Dissolution is a technique used in the pharmaceutical industry to determine the rate at which active pharmaceutical ingredients release from solid dosage forms such as tablets and capsules. The 280-DS Mechanical Qualification System, with its 280-DS Workstation Software, redefines dissolution qualification with optical-sensing technology that delivers virtually hands-free measurements in seconds.
Pharmaceutical customers now have one instrument that supports whichever type of qualification their dissolution laboratory requires, said Allan Little, Agilent director of marketing for dissolution systems. The 280-DS precisely measures the critical parameters required for qualification in a fraction of the time it used to take. Efficiency, time savings, accuracy, and documentation are all realized with this instrument.
The 280-DS Mechanical Qualification System supports traditional and enhanced qualification methods to meet current Good Manufacturing Practices. Whether the laboratory uses the U.S. Pharmacopeia's Performance Verification Test or the U.S. Food and Drug Administration and American Society for Testing and Materials Enhanced Mechanical Qualification standards, the 280-DS offers unprecedented measurement capabilities.

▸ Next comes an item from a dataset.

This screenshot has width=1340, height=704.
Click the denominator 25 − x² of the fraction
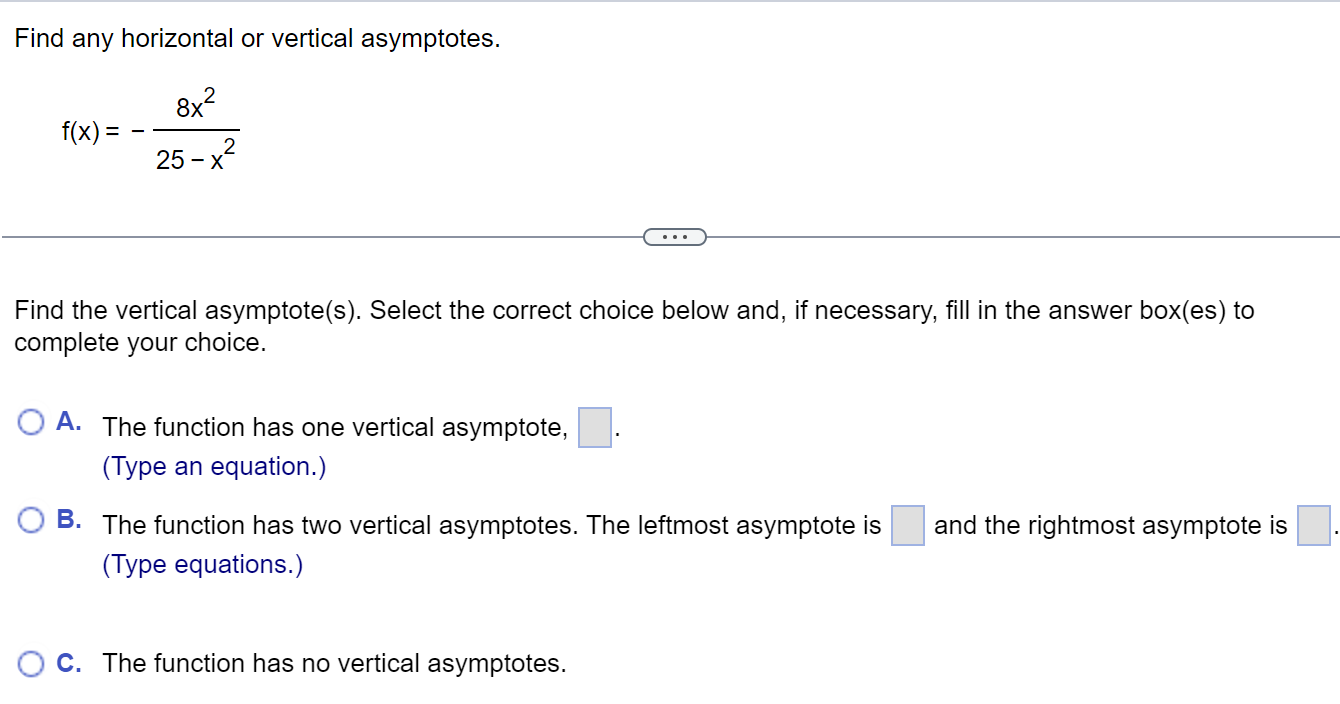click(x=196, y=156)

The 280-DS enables users to:
-Qualify any dissolution apparatus that has an open-head design, including Agilent's 708-DS and 709-DS.
-Obtain accurate, precise and repeatable measurements with limited hands-on interaction using optical sensors and the 280-DS Workstation Software.
-Determine quantitative values for each parameter with data recorded and stored in 21 CFR Part 11-compliant software.
-Track physical performance data of the dissolution apparatus over time in order to maintain the apparatus in top mechanical condition.